-------- Data extract --------

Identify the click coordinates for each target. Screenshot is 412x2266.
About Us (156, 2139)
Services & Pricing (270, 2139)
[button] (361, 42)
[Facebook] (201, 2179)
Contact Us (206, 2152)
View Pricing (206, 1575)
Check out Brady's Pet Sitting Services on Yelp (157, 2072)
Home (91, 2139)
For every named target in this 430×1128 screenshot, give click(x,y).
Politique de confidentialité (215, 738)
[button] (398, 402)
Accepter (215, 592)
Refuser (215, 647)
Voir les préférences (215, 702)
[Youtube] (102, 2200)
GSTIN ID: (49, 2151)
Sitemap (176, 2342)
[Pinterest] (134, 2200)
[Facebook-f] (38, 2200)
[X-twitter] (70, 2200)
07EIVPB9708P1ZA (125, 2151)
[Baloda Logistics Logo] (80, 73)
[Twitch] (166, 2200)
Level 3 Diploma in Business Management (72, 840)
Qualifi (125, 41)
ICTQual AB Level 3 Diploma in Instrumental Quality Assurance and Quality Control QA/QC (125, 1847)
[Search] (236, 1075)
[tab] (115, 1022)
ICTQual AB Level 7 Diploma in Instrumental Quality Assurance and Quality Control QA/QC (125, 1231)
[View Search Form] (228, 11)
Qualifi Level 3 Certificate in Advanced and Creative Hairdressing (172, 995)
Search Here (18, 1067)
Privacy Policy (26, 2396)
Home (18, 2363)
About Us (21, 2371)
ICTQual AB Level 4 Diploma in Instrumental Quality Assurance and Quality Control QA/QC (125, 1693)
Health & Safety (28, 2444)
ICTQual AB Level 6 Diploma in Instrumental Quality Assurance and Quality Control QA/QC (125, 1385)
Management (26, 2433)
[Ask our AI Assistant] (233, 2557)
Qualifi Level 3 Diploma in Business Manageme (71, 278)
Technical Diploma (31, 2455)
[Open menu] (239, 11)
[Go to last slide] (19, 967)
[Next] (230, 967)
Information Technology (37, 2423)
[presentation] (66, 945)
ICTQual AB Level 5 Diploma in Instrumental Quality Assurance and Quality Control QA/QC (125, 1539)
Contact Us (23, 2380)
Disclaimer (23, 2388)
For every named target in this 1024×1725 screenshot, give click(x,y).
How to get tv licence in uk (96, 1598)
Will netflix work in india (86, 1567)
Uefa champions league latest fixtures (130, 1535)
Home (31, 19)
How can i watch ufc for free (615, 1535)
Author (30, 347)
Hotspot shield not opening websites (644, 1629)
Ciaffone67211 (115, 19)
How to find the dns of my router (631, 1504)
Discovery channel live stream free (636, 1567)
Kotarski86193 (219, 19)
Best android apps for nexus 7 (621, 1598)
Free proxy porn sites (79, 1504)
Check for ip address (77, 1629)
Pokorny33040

--------

_Problem requirements_
When a line among the entries contains "Business", pull that line out.

_Exercise solution_
Level 3 Diploma in Business Management (72, 840)
Qualifi Level 3 Diploma in Business Manageme (71, 278)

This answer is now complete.